M.Pudzs, M.Greitans, R.Fuksis. “Generalized Complex 2D Matched Filtering for Local Regular Line-Like Feature Detection”. 19th European Signal Processing Conference (EUSIPCO 2011), Barcelona, Spain, August 29 – September 2, 2011.

In pattern recognition systems it is usually necessary to detect different image details, like edges, lines, corners, blobs, etc. For this purpose a bank of special filters, matching each individual detail can be used. As the details usually are oriented in different directions and have different scales, the image processing leads to many convolution operations. The complex 2D matched filter (CMF) is an angle invariant line detection filter, which also provides additional information about orientation of detected lines.

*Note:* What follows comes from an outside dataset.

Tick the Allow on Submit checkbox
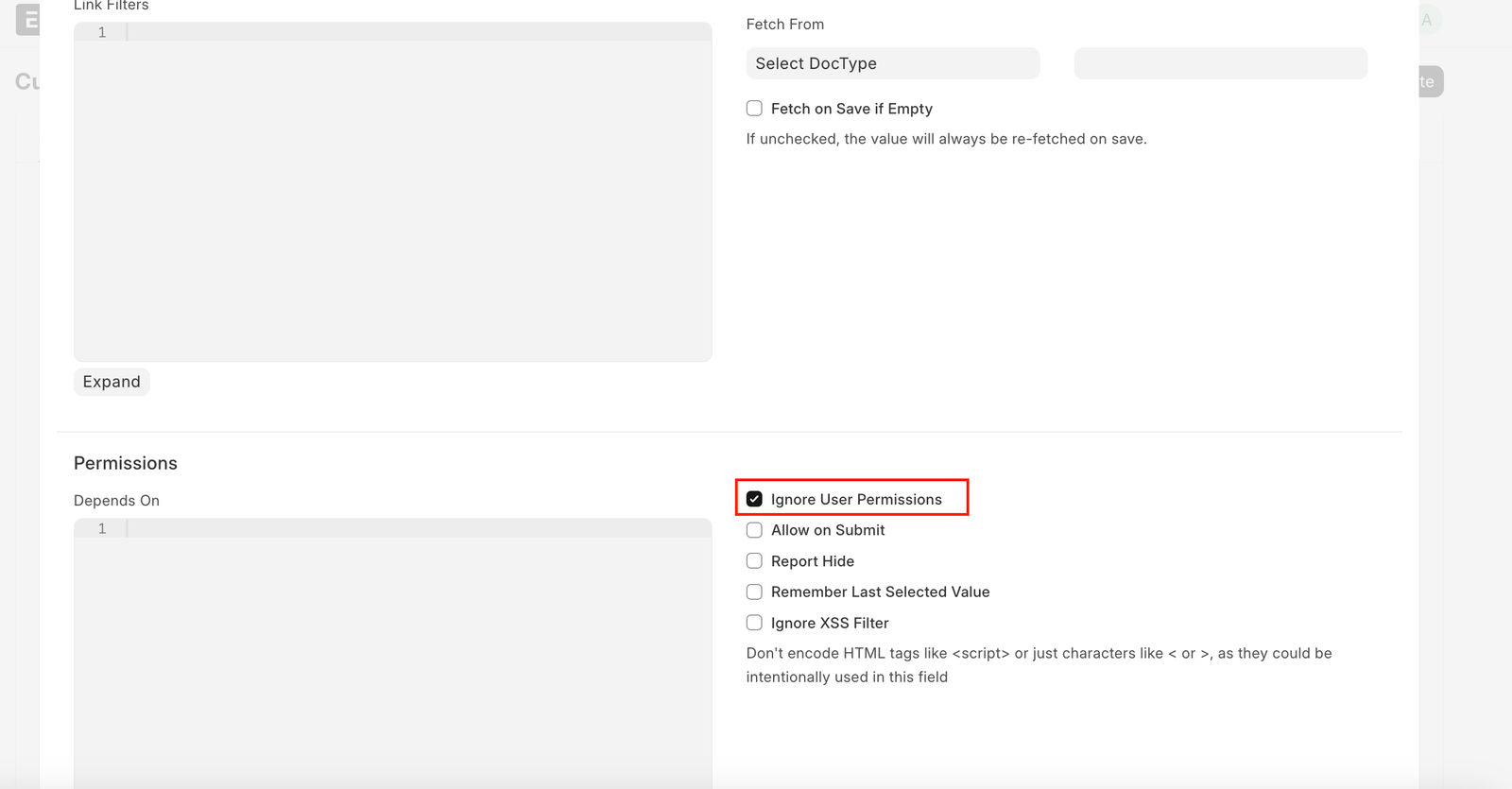1512x789 pixels. (754, 530)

In this paper we follow the idea of complex matched filtering, and develop generalized complex matched filtering (GCMF) approach, which is a whole bank of different angle invariant filters, where each filter is denoted by the order. These filters can be used to detect a broader range of image details: edges, lines, line intersections and corners; and, like its predecessor, the GCMF provides additional information about the detected features – the orientation angle. Each kernel from the GCMF bank is analyzed in polar coordinates and the specifics of detail detection are explained. A method of generating GCMF normalized kernels of arbitrary order is proposed. GCMF algorithm is presented and its performance is demonstrated on test images.